- **Task data**:
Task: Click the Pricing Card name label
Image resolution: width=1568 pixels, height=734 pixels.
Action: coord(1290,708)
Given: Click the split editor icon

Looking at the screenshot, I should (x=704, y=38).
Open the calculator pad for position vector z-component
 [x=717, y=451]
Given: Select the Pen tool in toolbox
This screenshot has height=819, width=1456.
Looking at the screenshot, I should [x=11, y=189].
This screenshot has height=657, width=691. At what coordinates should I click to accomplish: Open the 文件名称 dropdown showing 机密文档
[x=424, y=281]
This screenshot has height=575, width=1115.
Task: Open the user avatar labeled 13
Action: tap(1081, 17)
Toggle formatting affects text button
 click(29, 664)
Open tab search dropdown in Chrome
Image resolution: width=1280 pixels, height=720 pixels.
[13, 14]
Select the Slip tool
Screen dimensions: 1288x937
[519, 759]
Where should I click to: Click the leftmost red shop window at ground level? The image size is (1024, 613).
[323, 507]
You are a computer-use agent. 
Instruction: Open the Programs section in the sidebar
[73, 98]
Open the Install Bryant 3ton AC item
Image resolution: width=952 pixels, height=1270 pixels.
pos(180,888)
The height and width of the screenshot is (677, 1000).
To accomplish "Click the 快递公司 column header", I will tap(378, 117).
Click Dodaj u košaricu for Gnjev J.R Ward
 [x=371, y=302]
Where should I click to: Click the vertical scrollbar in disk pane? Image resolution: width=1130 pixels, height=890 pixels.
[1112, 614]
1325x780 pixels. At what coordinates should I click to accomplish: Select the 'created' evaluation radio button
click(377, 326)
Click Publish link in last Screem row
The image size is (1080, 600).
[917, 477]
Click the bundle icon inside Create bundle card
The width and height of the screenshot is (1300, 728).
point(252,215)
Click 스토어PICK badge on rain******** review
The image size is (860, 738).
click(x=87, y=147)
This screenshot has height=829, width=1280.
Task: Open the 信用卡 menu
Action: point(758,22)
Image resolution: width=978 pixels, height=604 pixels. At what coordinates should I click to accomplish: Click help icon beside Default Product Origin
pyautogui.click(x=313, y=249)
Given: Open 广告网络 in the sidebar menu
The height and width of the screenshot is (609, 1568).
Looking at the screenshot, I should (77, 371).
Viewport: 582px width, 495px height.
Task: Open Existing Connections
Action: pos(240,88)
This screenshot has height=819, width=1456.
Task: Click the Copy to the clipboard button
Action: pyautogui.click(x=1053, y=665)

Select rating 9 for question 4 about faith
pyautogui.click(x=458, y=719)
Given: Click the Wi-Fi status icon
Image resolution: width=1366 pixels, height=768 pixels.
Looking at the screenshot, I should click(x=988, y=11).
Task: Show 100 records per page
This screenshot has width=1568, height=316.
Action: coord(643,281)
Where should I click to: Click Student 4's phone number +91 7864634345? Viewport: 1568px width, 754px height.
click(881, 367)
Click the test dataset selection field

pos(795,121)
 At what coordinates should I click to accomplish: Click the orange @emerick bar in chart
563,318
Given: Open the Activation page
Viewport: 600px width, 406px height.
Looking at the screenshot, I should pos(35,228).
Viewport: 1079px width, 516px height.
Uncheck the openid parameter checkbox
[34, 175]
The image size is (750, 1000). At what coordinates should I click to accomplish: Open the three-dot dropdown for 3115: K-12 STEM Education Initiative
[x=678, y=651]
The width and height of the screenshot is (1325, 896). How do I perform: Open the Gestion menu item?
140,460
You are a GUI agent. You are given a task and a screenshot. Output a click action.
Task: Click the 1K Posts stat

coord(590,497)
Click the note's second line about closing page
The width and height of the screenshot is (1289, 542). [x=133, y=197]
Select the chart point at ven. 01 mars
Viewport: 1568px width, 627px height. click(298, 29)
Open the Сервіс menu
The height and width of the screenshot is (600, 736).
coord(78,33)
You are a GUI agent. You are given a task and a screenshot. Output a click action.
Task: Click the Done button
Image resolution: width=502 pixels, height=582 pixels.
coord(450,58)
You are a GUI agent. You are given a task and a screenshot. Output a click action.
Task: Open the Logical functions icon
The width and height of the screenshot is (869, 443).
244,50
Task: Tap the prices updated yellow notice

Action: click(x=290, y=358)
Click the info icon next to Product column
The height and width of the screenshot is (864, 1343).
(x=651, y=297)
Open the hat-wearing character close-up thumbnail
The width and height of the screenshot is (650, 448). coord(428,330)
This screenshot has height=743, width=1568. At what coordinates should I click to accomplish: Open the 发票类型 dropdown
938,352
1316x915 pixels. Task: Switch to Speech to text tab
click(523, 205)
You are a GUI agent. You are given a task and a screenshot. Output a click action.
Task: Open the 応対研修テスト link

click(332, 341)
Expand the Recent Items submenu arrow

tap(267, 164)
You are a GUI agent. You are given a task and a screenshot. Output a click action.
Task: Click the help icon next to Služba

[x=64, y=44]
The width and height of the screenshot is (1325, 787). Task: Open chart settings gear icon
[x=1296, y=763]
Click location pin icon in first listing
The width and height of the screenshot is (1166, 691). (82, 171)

- **Problem to solve**: Retype every line of the listing above without changing a single character.

- **Response**:
Task: Click the Pricing Card name label
Image resolution: width=1568 pixels, height=734 pixels.
Action: coord(1290,708)
Given: Click the split editor icon

Looking at the screenshot, I should (x=704, y=38).
Open the calculator pad for position vector z-component
 [x=717, y=451]
Given: Select the Pen tool in toolbox
This screenshot has height=819, width=1456.
Looking at the screenshot, I should [x=11, y=189].
This screenshot has height=657, width=691. At what coordinates should I click to accomplish: Open the 文件名称 dropdown showing 机密文档
[x=424, y=281]
This screenshot has height=575, width=1115.
Task: Open the user avatar labeled 13
Action: tap(1081, 17)
Toggle formatting affects text button
 click(29, 664)
Open tab search dropdown in Chrome
Image resolution: width=1280 pixels, height=720 pixels.
[13, 14]
Select the Slip tool
Screen dimensions: 1288x937
[519, 759]
Where should I click to: Click the leftmost red shop window at ground level? The image size is (1024, 613).
[323, 507]
You are a computer-use agent. 
Instruction: Open the Programs section in the sidebar
[73, 98]
Open the Install Bryant 3ton AC item
Image resolution: width=952 pixels, height=1270 pixels.
pos(180,888)
The height and width of the screenshot is (677, 1000).
To accomplish "Click the 快递公司 column header", I will tap(378, 117).
Click Dodaj u košaricu for Gnjev J.R Ward
 [x=371, y=302]
Where should I click to: Click the vertical scrollbar in disk pane? Image resolution: width=1130 pixels, height=890 pixels.
[1112, 614]
1325x780 pixels. At what coordinates should I click to accomplish: Select the 'created' evaluation radio button
click(377, 326)
Click Publish link in last Screem row
The image size is (1080, 600).
[917, 477]
Click the bundle icon inside Create bundle card
The width and height of the screenshot is (1300, 728).
point(252,215)
Click 스토어PICK badge on rain******** review
The image size is (860, 738).
click(x=87, y=147)
This screenshot has height=829, width=1280.
Task: Open the 信用卡 menu
Action: point(758,22)
Image resolution: width=978 pixels, height=604 pixels. At what coordinates should I click to accomplish: Click help icon beside Default Product Origin
pyautogui.click(x=313, y=249)
Given: Open 广告网络 in the sidebar menu
The height and width of the screenshot is (609, 1568).
Looking at the screenshot, I should (77, 371).
Viewport: 582px width, 495px height.
Task: Open Existing Connections
Action: pos(240,88)
This screenshot has height=819, width=1456.
Task: Click the Copy to the clipboard button
Action: pyautogui.click(x=1053, y=665)

Select rating 9 for question 4 about faith
pyautogui.click(x=458, y=719)
Given: Click the Wi-Fi status icon
Image resolution: width=1366 pixels, height=768 pixels.
Looking at the screenshot, I should click(x=988, y=11).
Task: Show 100 records per page
This screenshot has width=1568, height=316.
Action: coord(643,281)
Where should I click to: Click Student 4's phone number +91 7864634345? Viewport: 1568px width, 754px height.
click(881, 367)
Click the test dataset selection field

pos(795,121)
 At what coordinates should I click to accomplish: Click the orange @emerick bar in chart
563,318
Given: Open the Activation page
Viewport: 600px width, 406px height.
Looking at the screenshot, I should pos(35,228).
Viewport: 1079px width, 516px height.
Uncheck the openid parameter checkbox
[34, 175]
The image size is (750, 1000). At what coordinates should I click to accomplish: Open the three-dot dropdown for 3115: K-12 STEM Education Initiative
[x=678, y=651]
The width and height of the screenshot is (1325, 896). How do I perform: Open the Gestion menu item?
140,460
You are a GUI agent. You are given a task and a screenshot. Output a click action.
Task: Click the 1K Posts stat

coord(590,497)
Click the note's second line about closing page
The width and height of the screenshot is (1289, 542). [x=133, y=197]
Select the chart point at ven. 01 mars
Viewport: 1568px width, 627px height. click(298, 29)
Open the Сервіс menu
The height and width of the screenshot is (600, 736).
coord(78,33)
You are a GUI agent. You are given a task and a screenshot. Output a click action.
Task: Click the Done button
Image resolution: width=502 pixels, height=582 pixels.
coord(450,58)
You are a GUI agent. You are given a task and a screenshot. Output a click action.
Task: Open the Logical functions icon
The width and height of the screenshot is (869, 443).
244,50
Task: Tap the prices updated yellow notice

Action: click(x=290, y=358)
Click the info icon next to Product column
The height and width of the screenshot is (864, 1343).
(x=651, y=297)
Open the hat-wearing character close-up thumbnail
The width and height of the screenshot is (650, 448). coord(428,330)
This screenshot has height=743, width=1568. At what coordinates should I click to accomplish: Open the 发票类型 dropdown
938,352
1316x915 pixels. Task: Switch to Speech to text tab
click(523, 205)
You are a GUI agent. You are given a task and a screenshot. Output a click action.
Task: Open the 応対研修テスト link

click(332, 341)
Expand the Recent Items submenu arrow

tap(267, 164)
You are a GUI agent. You are given a task and a screenshot. Output a click action.
Task: Click the help icon next to Služba

[x=64, y=44]
The width and height of the screenshot is (1325, 787). Task: Open chart settings gear icon
[x=1296, y=763]
Click location pin icon in first listing
The width and height of the screenshot is (1166, 691). (82, 171)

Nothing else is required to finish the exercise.